#### GOAL OF THE EXERCISE:
In the material below, replace "Identify the location of" with "Find the position of" everywhere it appears, and leave everything else unchanged.

#### GIVEN ENTRIES:
»»
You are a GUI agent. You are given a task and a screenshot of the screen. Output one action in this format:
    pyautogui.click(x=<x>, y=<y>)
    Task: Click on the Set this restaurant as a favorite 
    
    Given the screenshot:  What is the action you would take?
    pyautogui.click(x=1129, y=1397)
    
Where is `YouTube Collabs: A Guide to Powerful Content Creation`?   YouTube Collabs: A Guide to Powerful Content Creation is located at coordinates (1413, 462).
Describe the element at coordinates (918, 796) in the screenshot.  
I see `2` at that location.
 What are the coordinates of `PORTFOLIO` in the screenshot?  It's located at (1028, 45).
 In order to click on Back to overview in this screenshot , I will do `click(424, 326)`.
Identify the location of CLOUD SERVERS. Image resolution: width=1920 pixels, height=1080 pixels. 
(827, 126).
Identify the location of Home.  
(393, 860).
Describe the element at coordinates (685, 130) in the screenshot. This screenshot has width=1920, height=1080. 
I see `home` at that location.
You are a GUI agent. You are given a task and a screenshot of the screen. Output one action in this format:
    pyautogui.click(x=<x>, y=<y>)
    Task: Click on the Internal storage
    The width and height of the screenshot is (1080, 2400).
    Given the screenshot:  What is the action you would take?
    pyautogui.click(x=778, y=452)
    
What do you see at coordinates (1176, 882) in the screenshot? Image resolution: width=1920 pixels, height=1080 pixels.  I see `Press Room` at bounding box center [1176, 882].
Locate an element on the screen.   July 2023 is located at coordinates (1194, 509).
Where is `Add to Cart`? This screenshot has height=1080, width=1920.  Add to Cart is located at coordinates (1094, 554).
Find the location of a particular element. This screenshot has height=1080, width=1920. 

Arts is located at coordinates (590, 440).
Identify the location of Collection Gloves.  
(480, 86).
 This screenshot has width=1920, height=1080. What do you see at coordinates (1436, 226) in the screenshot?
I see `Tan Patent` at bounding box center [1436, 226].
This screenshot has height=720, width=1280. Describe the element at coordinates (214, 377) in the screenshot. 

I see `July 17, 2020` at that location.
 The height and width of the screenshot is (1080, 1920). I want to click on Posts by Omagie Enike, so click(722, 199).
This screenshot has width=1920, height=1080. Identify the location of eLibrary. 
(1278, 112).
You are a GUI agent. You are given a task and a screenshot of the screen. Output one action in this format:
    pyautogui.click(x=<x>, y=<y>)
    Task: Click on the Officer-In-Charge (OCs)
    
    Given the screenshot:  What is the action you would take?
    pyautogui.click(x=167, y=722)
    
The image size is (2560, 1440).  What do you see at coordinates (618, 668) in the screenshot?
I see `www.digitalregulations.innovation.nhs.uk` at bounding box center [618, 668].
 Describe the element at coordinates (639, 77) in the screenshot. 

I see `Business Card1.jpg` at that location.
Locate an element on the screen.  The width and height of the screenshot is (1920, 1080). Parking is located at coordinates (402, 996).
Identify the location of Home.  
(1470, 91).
««
#### REPLY TO THE TASK:
You are a GUI agent. You are given a task and a screenshot of the screen. Output one action in this format:
    pyautogui.click(x=<x>, y=<y>)
    Task: Click on the Set this restaurant as a favorite 
    
    Given the screenshot:  What is the action you would take?
    pyautogui.click(x=1129, y=1397)
    
Where is `YouTube Collabs: A Guide to Powerful Content Creation`?   YouTube Collabs: A Guide to Powerful Content Creation is located at coordinates (1413, 462).
Describe the element at coordinates (918, 796) in the screenshot.  
I see `2` at that location.
 What are the coordinates of `PORTFOLIO` in the screenshot?  It's located at (1028, 45).
 In order to click on Back to overview in this screenshot , I will do `click(424, 326)`.
Find the position of CLOUD SERVERS. Image resolution: width=1920 pixels, height=1080 pixels. 
(827, 126).
Find the position of Home.  
(393, 860).
Describe the element at coordinates (685, 130) in the screenshot. This screenshot has width=1920, height=1080. 
I see `home` at that location.
You are a GUI agent. You are given a task and a screenshot of the screen. Output one action in this format:
    pyautogui.click(x=<x>, y=<y>)
    Task: Click on the Internal storage
    The width and height of the screenshot is (1080, 2400).
    Given the screenshot:  What is the action you would take?
    pyautogui.click(x=778, y=452)
    
What do you see at coordinates (1176, 882) in the screenshot? Image resolution: width=1920 pixels, height=1080 pixels.  I see `Press Room` at bounding box center [1176, 882].
Locate an element on the screen.   July 2023 is located at coordinates (1194, 509).
Where is `Add to Cart`? This screenshot has height=1080, width=1920.  Add to Cart is located at coordinates (1094, 554).
Find the location of a particular element. This screenshot has height=1080, width=1920. 

Arts is located at coordinates (590, 440).
Find the position of Collection Gloves.  
(480, 86).
 This screenshot has width=1920, height=1080. What do you see at coordinates (1436, 226) in the screenshot?
I see `Tan Patent` at bounding box center [1436, 226].
This screenshot has height=720, width=1280. Describe the element at coordinates (214, 377) in the screenshot. 

I see `July 17, 2020` at that location.
 The height and width of the screenshot is (1080, 1920). I want to click on Posts by Omagie Enike, so click(722, 199).
This screenshot has width=1920, height=1080. Find the position of eLibrary. 
(1278, 112).
You are a GUI agent. You are given a task and a screenshot of the screen. Output one action in this format:
    pyautogui.click(x=<x>, y=<y>)
    Task: Click on the Officer-In-Charge (OCs)
    
    Given the screenshot:  What is the action you would take?
    pyautogui.click(x=167, y=722)
    
The image size is (2560, 1440).  What do you see at coordinates (618, 668) in the screenshot?
I see `www.digitalregulations.innovation.nhs.uk` at bounding box center [618, 668].
 Describe the element at coordinates (639, 77) in the screenshot. 

I see `Business Card1.jpg` at that location.
Locate an element on the screen.  The width and height of the screenshot is (1920, 1080). Parking is located at coordinates (402, 996).
Find the position of Home.  
(1470, 91).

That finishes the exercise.